» Exercise goal: Your answer must be an exact copy of the records below, with no pictures in it.

━━━━━━━━

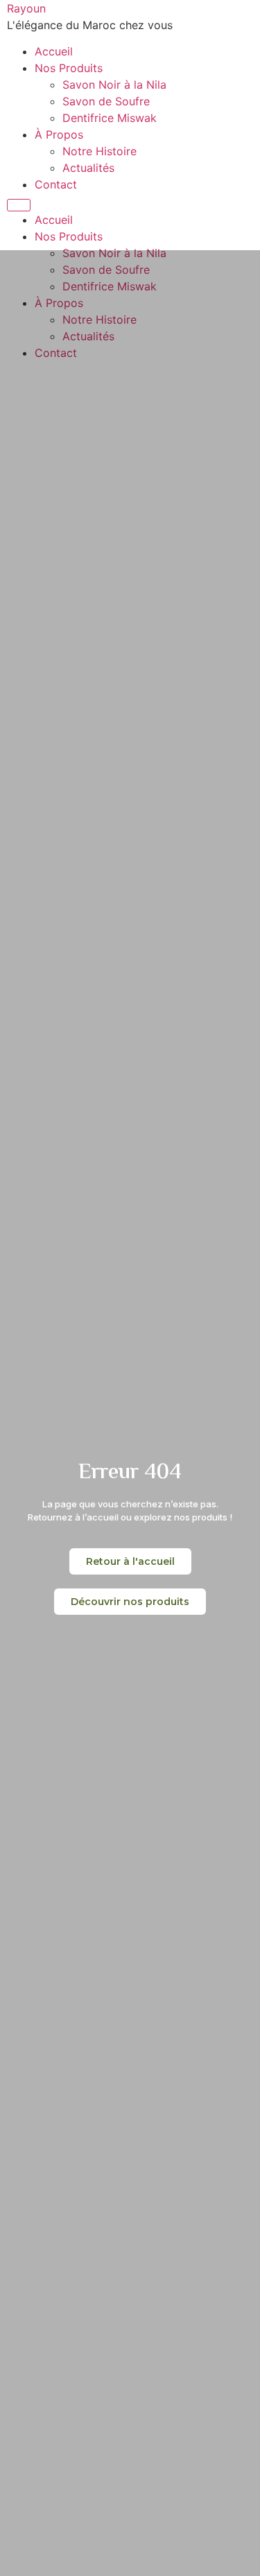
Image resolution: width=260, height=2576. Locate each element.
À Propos (59, 134)
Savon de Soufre (106, 101)
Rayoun (26, 8)
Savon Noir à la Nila (114, 84)
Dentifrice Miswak (109, 118)
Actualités (88, 168)
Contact (56, 184)
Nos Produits (69, 68)
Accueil (54, 51)
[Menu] (19, 205)
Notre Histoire (99, 151)
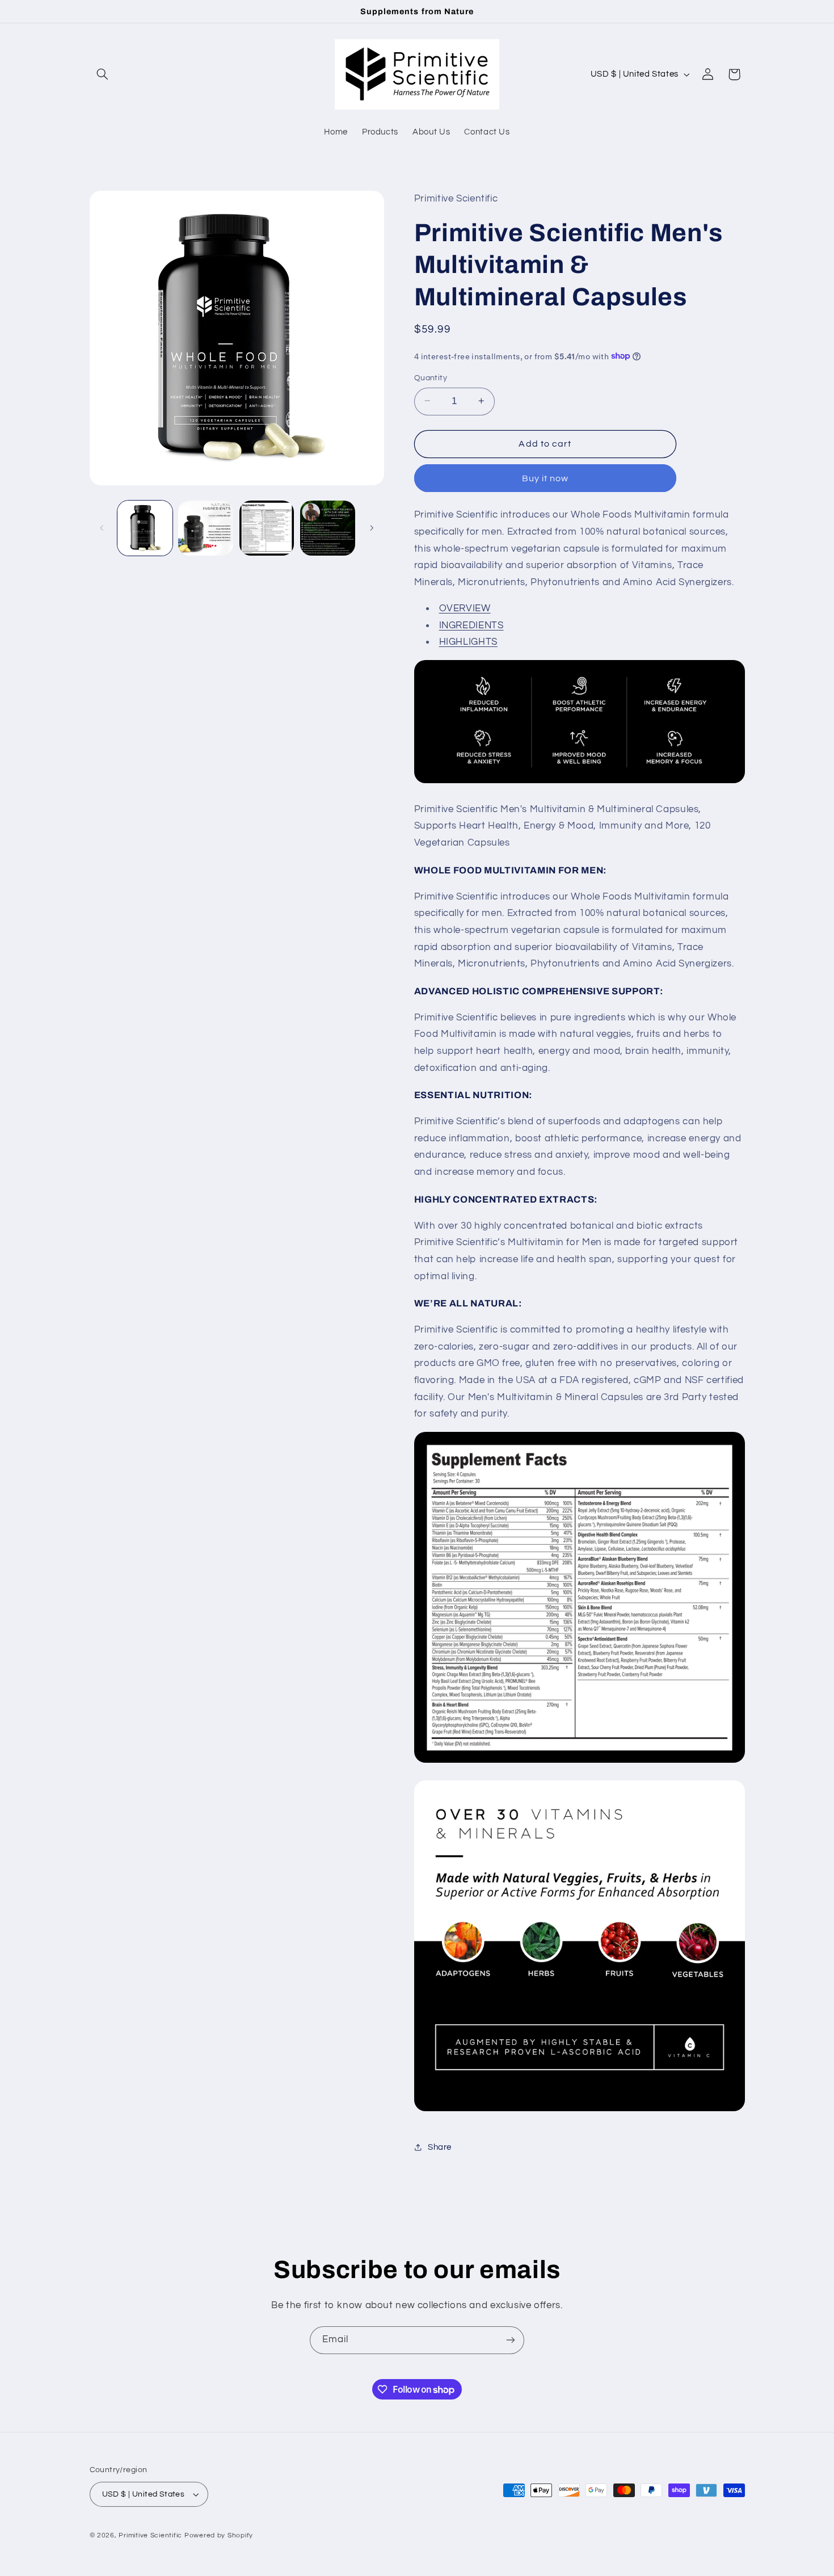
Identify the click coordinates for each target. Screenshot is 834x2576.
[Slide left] (102, 527)
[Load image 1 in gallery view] (144, 528)
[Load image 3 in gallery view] (266, 528)
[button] (103, 74)
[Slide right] (371, 527)
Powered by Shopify (218, 2535)
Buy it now (545, 477)
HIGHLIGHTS (468, 642)
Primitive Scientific (150, 2535)
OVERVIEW (465, 608)
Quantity (430, 377)
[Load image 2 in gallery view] (205, 528)
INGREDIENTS (471, 625)
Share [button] (440, 2147)
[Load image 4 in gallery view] (327, 528)
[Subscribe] (511, 2340)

━━━━━━━━

» Solution:
Image resolution: width=260, height=2576. Locate each element.
À Propos (59, 134)
Savon de Soufre (106, 101)
Rayoun (26, 8)
Savon Noir à la Nila (114, 84)
Dentifrice Miswak (109, 118)
Actualités (88, 168)
Contact (56, 184)
Nos Produits (69, 68)
Accueil (54, 51)
[Menu] (19, 205)
Notre Histoire (99, 151)
Identify the click coordinates for each target. Screenshot is 834x2576.
[Slide left] (102, 527)
[Load image 1 in gallery view] (144, 528)
[Load image 3 in gallery view] (266, 528)
[button] (103, 74)
[Slide right] (371, 527)
Powered by Shopify (218, 2535)
Buy it now (545, 477)
HIGHLIGHTS (468, 642)
Primitive Scientific (150, 2535)
OVERVIEW (465, 608)
Quantity (430, 377)
[Load image 2 in gallery view] (205, 528)
INGREDIENTS (471, 625)
Share [button] (440, 2147)
[Load image 4 in gallery view] (327, 528)
[Subscribe] (511, 2340)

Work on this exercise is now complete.